Distracted by work, activism, and the election, I’m managing, barely, until March 2023 when a Tik Tok Tour of my live / work location goes viral, reaching well over 10 million views. More creepy men than I can count know my address, and make use of it. I’m a fish in a barrel. This time, my breakdown is visible. I find myself frozen in tears in my storefront, returning to reality only when clients uncomfortably encounter me. I close the business, sell everything I own and hit the road for good. I won’t be trapped. I’ll chew off a limb if that’s what it takes.

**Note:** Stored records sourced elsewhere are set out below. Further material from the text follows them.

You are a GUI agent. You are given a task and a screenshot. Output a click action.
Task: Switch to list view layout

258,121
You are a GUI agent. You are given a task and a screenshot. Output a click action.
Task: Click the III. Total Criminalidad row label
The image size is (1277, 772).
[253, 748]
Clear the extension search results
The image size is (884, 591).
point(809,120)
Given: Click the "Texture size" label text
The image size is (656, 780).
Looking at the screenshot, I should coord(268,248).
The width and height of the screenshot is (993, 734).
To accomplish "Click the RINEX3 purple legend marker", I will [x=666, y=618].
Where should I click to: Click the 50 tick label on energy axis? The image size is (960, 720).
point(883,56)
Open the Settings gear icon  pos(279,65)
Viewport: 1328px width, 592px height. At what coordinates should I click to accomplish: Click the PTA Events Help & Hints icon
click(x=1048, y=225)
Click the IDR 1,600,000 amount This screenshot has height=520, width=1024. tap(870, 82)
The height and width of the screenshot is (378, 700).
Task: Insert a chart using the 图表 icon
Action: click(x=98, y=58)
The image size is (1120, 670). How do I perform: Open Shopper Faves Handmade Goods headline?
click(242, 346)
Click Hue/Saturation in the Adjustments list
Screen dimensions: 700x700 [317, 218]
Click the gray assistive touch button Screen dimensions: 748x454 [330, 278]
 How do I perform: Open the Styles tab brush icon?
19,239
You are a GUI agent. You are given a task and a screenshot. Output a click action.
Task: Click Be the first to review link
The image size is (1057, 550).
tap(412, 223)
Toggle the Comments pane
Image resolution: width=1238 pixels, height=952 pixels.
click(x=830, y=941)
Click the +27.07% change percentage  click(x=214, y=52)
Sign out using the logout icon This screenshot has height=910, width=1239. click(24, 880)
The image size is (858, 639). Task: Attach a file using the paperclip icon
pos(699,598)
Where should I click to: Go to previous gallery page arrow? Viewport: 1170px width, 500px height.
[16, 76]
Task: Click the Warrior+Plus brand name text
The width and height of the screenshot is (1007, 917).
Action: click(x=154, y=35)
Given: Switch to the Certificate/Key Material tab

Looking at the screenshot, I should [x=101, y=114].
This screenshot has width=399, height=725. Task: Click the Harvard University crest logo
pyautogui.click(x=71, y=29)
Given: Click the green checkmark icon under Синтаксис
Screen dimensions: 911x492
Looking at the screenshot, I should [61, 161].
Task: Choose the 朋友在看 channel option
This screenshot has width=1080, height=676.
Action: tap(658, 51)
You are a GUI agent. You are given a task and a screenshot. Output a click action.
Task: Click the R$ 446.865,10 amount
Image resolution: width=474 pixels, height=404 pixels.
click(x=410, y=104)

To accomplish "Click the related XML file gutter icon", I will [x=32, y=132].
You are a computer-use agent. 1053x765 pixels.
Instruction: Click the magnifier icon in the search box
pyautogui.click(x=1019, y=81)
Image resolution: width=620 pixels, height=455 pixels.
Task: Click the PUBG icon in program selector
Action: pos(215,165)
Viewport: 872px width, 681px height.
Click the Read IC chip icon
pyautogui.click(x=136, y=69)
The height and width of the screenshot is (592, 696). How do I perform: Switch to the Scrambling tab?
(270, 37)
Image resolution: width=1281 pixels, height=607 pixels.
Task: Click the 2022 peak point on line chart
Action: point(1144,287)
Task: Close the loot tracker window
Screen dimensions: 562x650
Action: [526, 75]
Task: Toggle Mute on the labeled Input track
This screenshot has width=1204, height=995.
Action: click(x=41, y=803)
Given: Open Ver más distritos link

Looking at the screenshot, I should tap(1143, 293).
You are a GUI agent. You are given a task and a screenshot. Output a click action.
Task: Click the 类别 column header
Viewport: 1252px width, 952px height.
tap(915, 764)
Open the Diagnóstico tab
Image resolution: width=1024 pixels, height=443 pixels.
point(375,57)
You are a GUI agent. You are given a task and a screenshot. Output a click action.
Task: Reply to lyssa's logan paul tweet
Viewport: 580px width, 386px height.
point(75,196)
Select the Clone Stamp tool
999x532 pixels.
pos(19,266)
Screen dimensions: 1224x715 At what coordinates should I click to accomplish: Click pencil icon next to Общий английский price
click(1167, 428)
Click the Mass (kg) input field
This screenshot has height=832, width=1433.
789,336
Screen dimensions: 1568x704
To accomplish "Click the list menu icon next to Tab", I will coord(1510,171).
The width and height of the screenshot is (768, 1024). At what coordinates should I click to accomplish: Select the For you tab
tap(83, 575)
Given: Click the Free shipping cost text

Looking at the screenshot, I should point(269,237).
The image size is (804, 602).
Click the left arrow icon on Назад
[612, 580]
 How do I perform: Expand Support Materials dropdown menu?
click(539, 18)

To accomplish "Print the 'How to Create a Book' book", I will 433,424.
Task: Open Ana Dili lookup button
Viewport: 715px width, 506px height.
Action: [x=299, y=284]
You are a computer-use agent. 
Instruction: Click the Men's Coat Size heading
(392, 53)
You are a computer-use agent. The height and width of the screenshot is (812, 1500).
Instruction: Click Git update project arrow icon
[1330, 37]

Thus begins the breakthrough. 2 years and 16 countries later, I’m content. Really. I’m not normal…I never was…nor am I “the same”, by any stretch, but I’m not ashamed and I’m not constantly afraid. I’m able to own and share this story, at least. I can accept most of the parts of myself and my narrative that I was attempting to conceal with humor, achievement and perfection. Intimate relationships are a challenge I’ve avoided. I was sincerely referring to myself as a Nun for about a year, but if the appropriate partner is presented…Meh. Who knows? Who cares? I’m not attached to attaining a soulmate outside of myself. I love myself as authentically as I’d hope to love someone else. I’m patient…at last. I’m kind, finally. I protect, I trust, I hope, I persevere, I keep no record of wrongs and I’ll settle for nothing less from a potential partner. I deserve safety, even if I’m the only one who can provide it for myself…but that’s likely a defense mechanism, I know. It’s a challenge to find the balance between independence and interdependence. Most relationships I’ve witnessed or experienced have veered toward codependence. It’s a challenge to find one that doesn’t feel like a compromise.
Yeah, it’s not a storybook ending, but it’s the truth.
Bad things happen everywhere, especially to women. This isn’t, in the end, a story about Cairo. It’s the story of life lived in a woman’s body and mind. Cairo wasn’t the first, worst or last time I experienced sexual assault. It was, frankly, a minor episode, heightened by the fact that we were in a foreign country where murder seemed a greater possibility than I had yet experienced.
As I continue to wander the world, despite every precaution, I find myself unsafe…but no more so than at home in New York, where 5 men tried to break into my apartment the year after that event, while my roommate and I cowered in the corners. I’m no less safe than with my babysitter’s husband when I was 4 years old. I’m no less safe than with my high school music teacher in Barre, Vermont. I’m no less safe than with any number of friends and family I trusted over my lifetime who ignored the boundaries I set and gaslit me into submission. In fact, I’m probably safer simply because I’m totally present in my circumstances and slightly suspicious of everyone I meet.
I’m a perpetual traveler, but neither in spite of or because of the events I described. It’s, simply, who I am. It’s in my DNA, in fact. Vikings, Spaniards, and Moors wandered the world and I’m the result. I have indigenous South American genes that returned to Spain, embellished with West African wisdom from Mali, Benin and Togo. Some Spanish sailor burdened me with this compulsion. Free will is an illusion.
Perhaps, subconsciously, as some have suggested, I AM tempting fate by pursuing this obsession. Perhaps I AM placing myself in harms way in an attempt to recreate these moments again so my stronger self can alter the outcome…or maybe I’m just a woman doing what any man can do without a second thought.